What Does Forward Guidance Mean In Forex Trading?

By George Jones


After the latest round of monetary policy statements, the forex scene was abuzz with the term forward guidance and what it implies for forex trading. Simply put, this is all about the public announcement of what the central bank plans to do with monetary policy and interest rates for the foreseeable future.

In this week's Bank of England monetary policy statement, new BOE Governor Mark Carney stated that the markets shouldn't expect an interest rate hike until the middle of 2015. Meanwhile, European Central Bank Chairman Mario Draghi said that interest rates in the euro zone will remain low for an extended period.
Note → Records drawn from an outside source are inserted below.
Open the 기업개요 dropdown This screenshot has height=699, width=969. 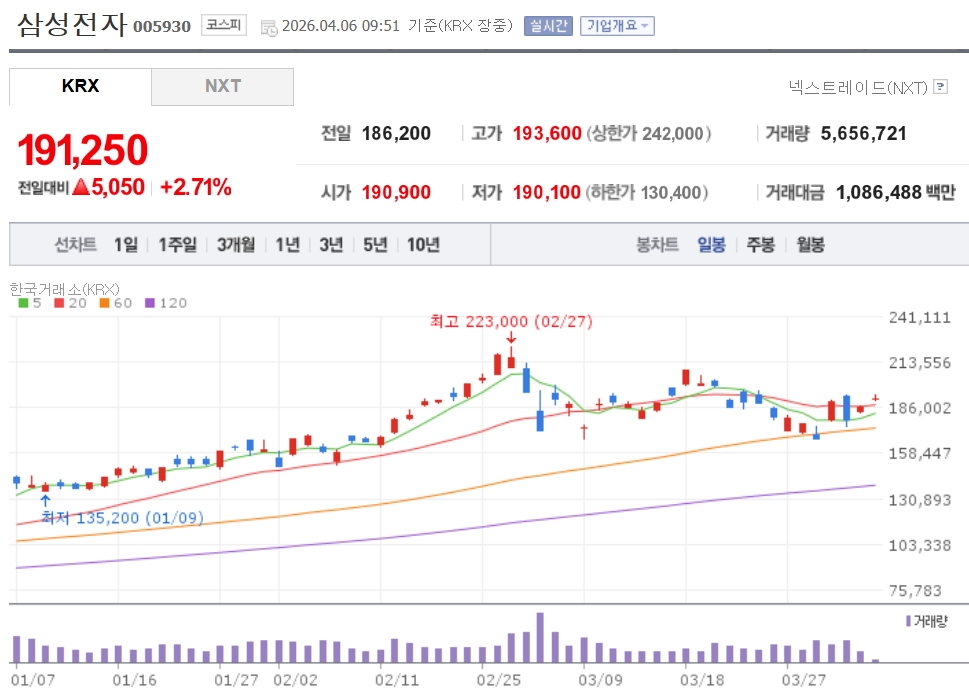click(x=617, y=26)
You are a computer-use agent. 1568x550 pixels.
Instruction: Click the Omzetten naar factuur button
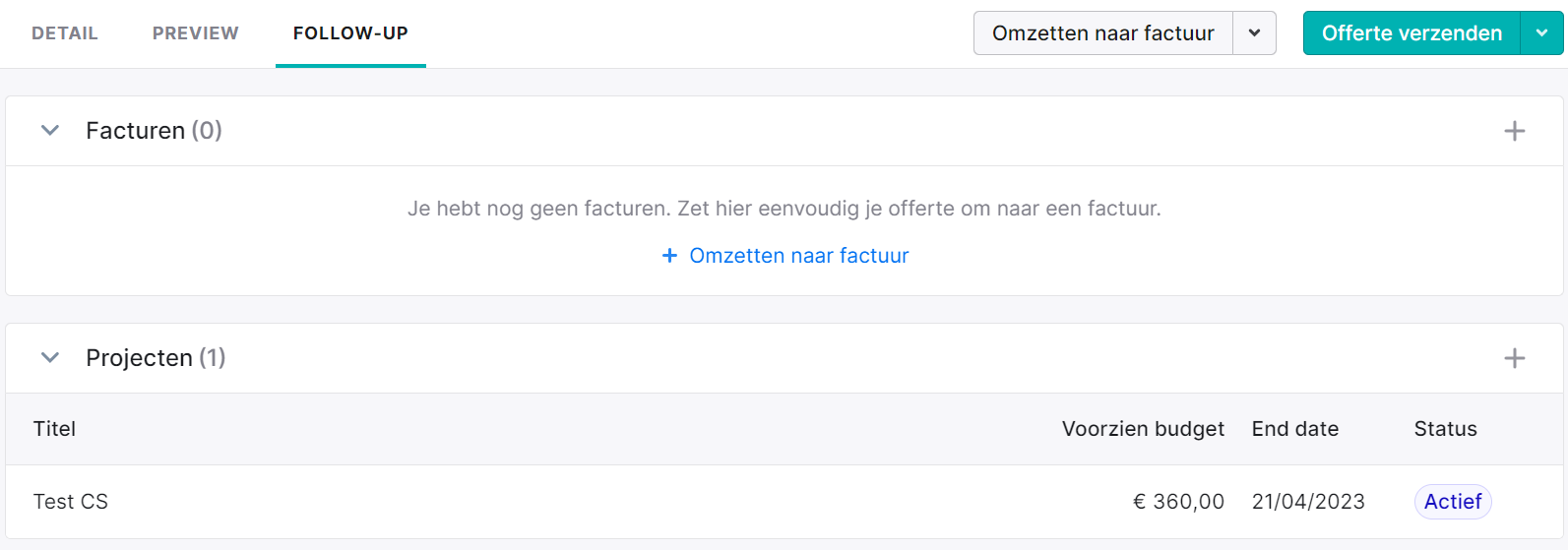[x=1102, y=33]
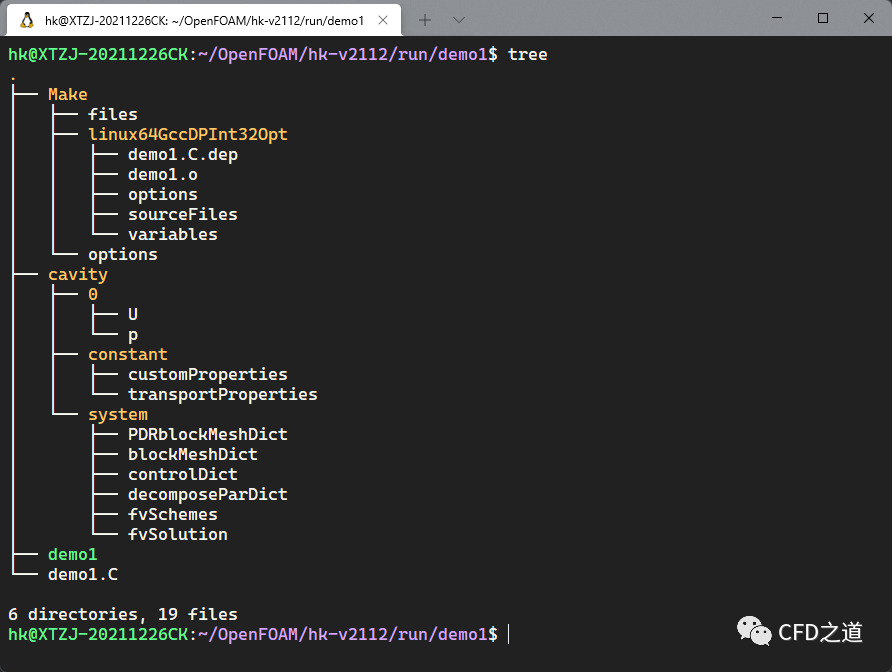Select the hk@XTZJ demo1 tab
Screen dimensions: 892x672
(x=200, y=19)
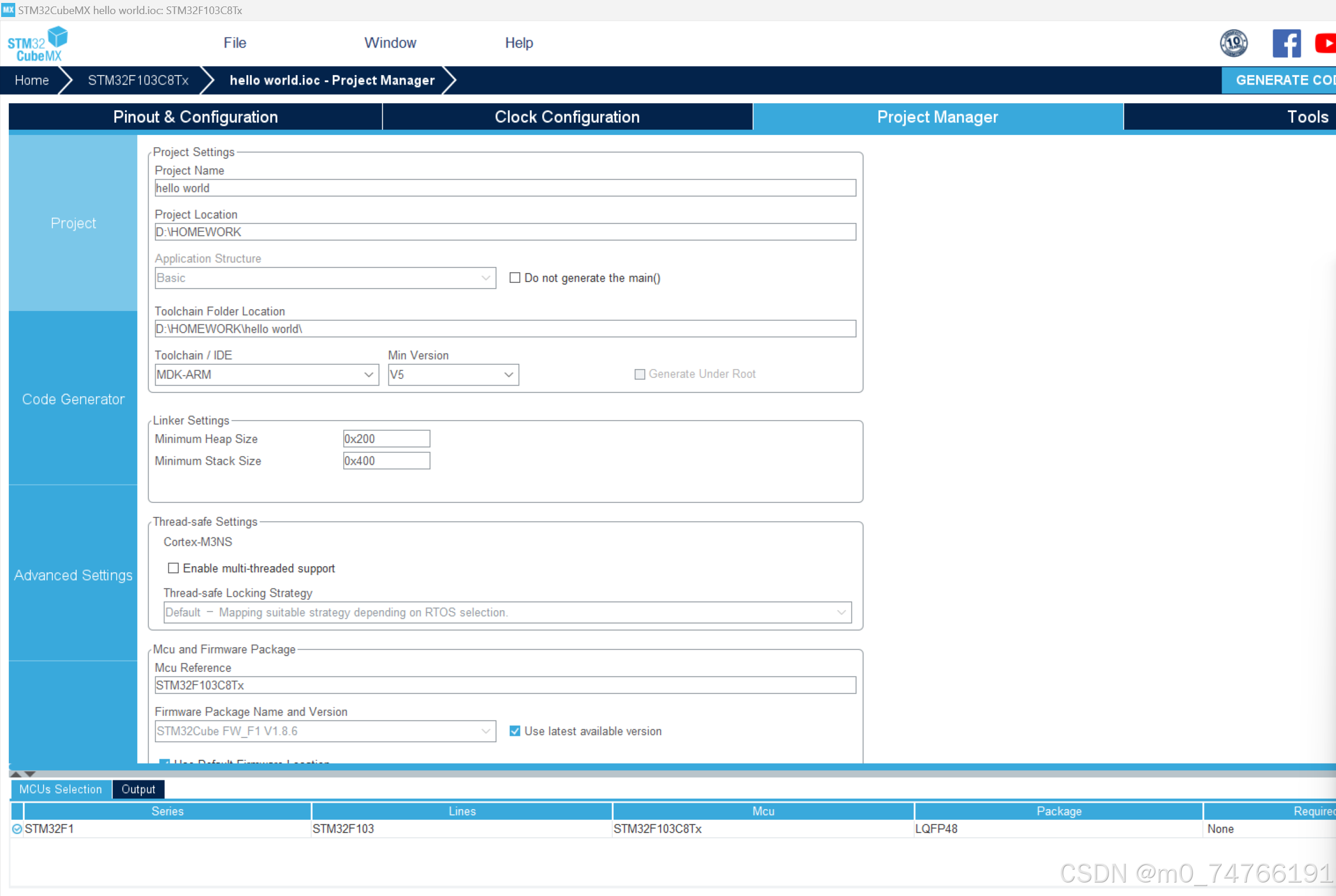Toggle Do not generate the main() checkbox
The width and height of the screenshot is (1336, 896).
point(515,278)
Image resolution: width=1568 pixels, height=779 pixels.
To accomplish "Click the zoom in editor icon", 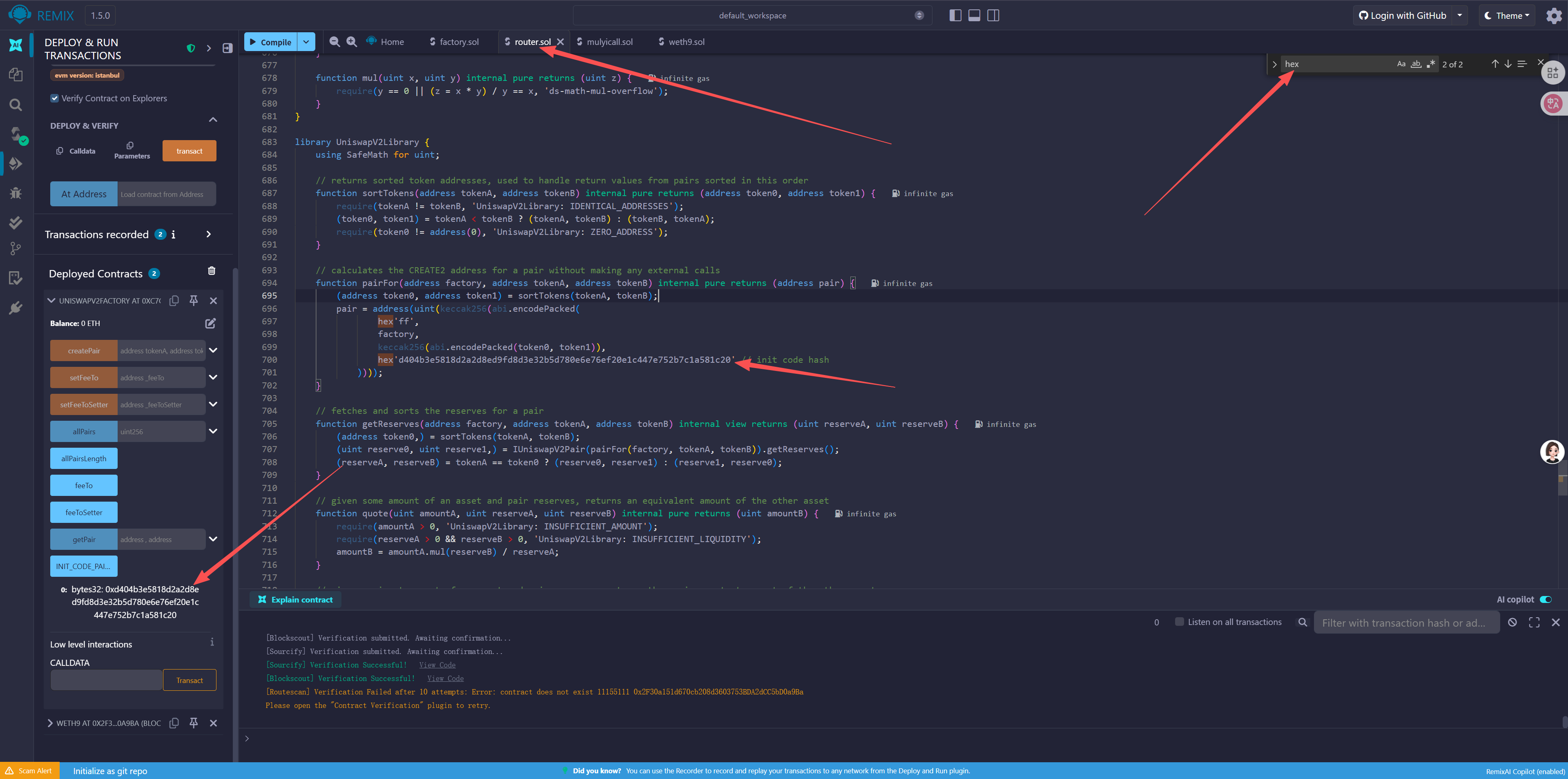I will 352,41.
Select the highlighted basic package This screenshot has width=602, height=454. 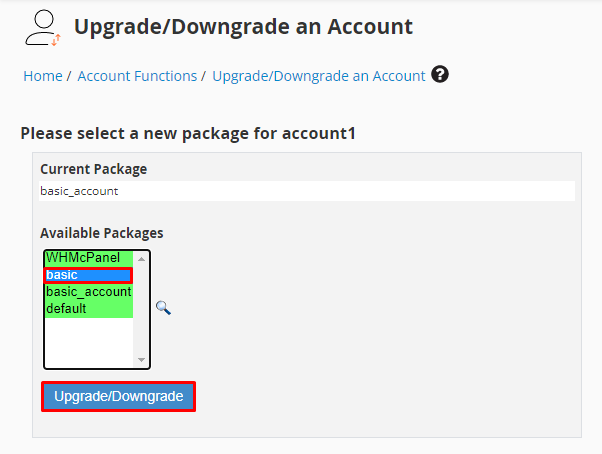(x=88, y=275)
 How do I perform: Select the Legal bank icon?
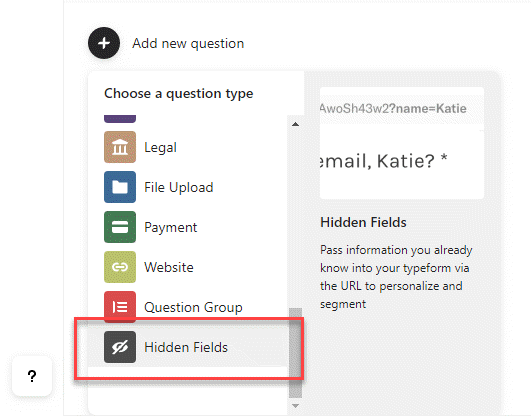click(x=120, y=147)
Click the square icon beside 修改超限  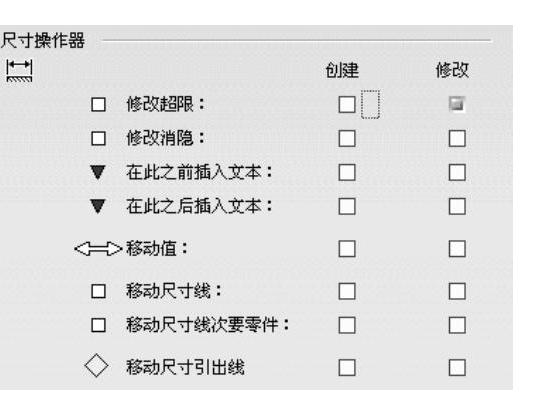pyautogui.click(x=98, y=104)
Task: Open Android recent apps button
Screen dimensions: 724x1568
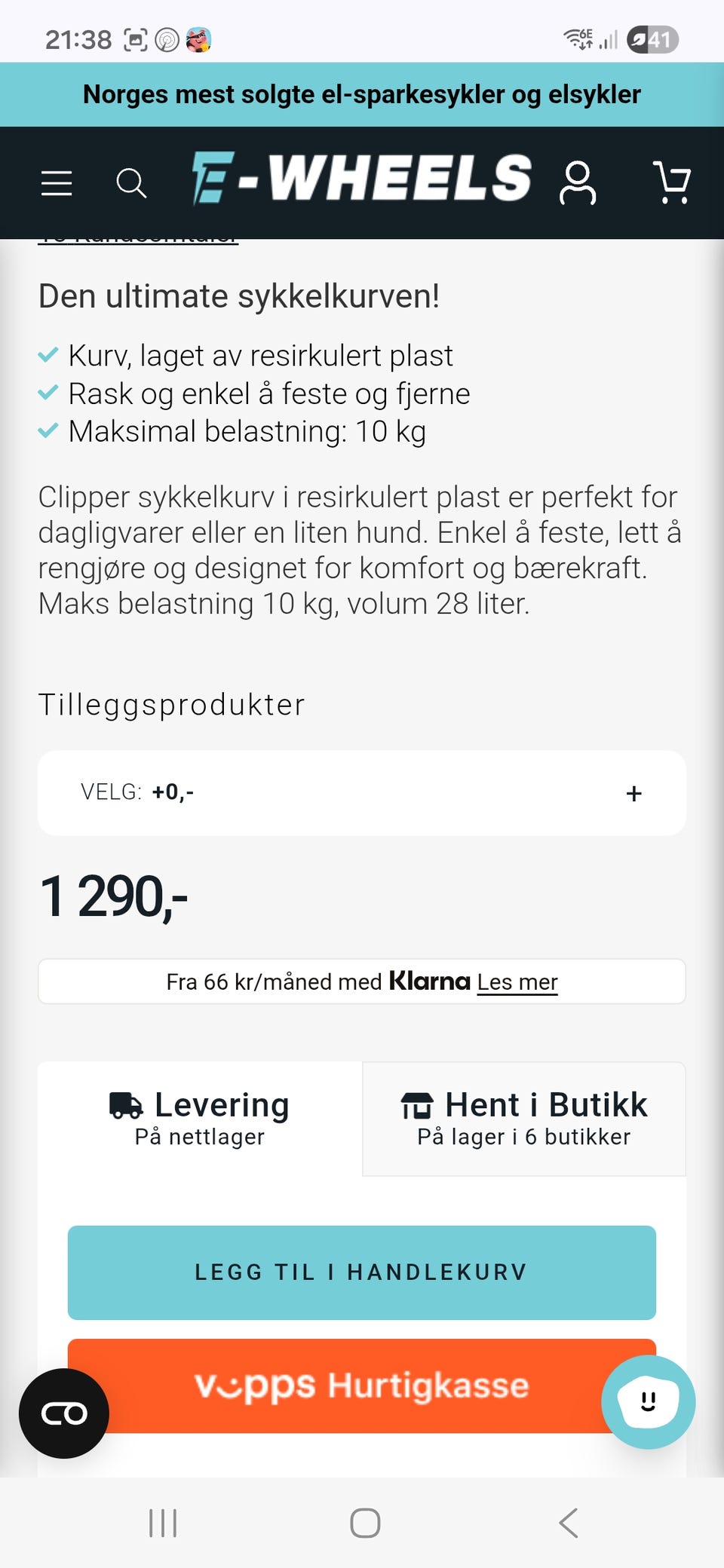Action: pyautogui.click(x=163, y=1523)
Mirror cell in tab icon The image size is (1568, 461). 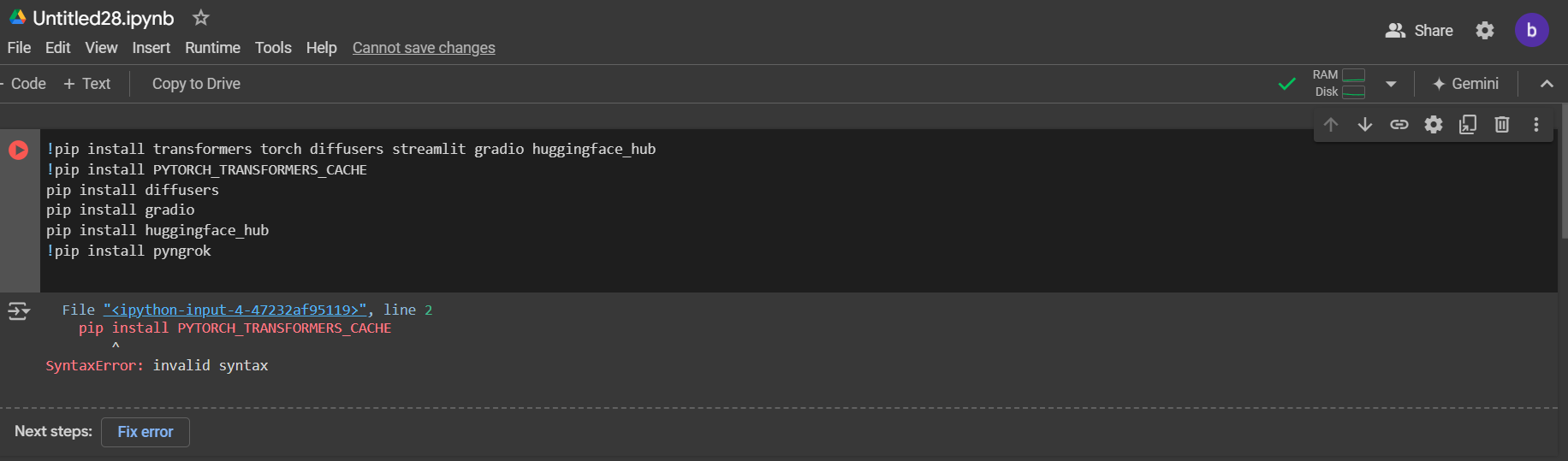click(1468, 125)
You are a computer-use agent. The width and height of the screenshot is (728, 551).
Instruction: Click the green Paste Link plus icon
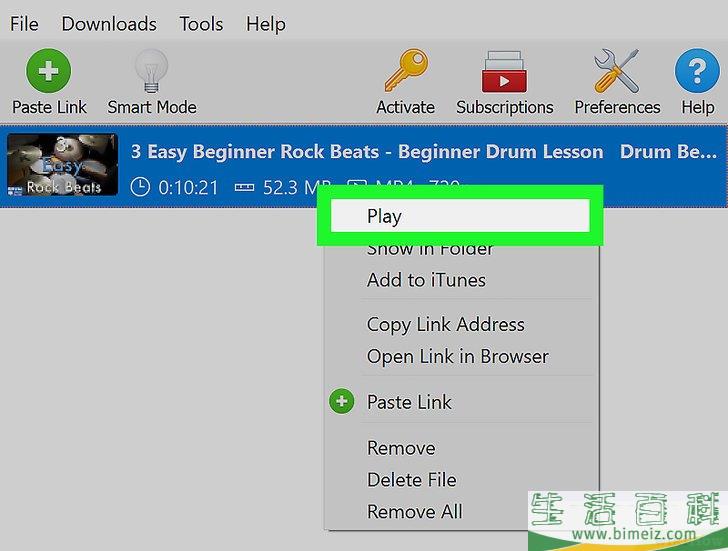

Forward guidance is a kind of communication strategy that has been tried out by the US Federal Reserve a few years ago. Back then, policymakers saw the need to give interest rate forecasts, as Bernanke often said that US interest rates will remain at their current low levels for an extended period. In the past month, Bernanke has given a schedule for the Fed's plan to reduce bond purchases, as he clarified that the US central bank could taper stimulus in Q4 and might put an end to their quantitative easing program towards the middle of 2014.

Central bank policymakers implement this kind of communication strategy for two main reasons. One, they want to keep volatility in the local bond market contained. Speculations about interest rates often cause spikes in bond yields, which puts upward pressure on borrowing costs. Giving a specific timeline for keeping rates low calms those speculations down and results in a more stable yield curve. Two, policymakers can make the most of their monetary policy easing program without having to adjust interest rates or boost liquidity. In announcing how long they plan to keep rates low, they are able to influence lending rates among banks and financial institutions for the foreseeable future.

As a result, market watchers are now more aware of which central banks are dovish and which ones aren't. In particular, the BOE and ECB have just emerged as very dovish central banks in comparison to the Fed, which is looking to reduce stimulus soon. With that, forex traders could spot cleaner trends on GBP/USD and EUR/USD.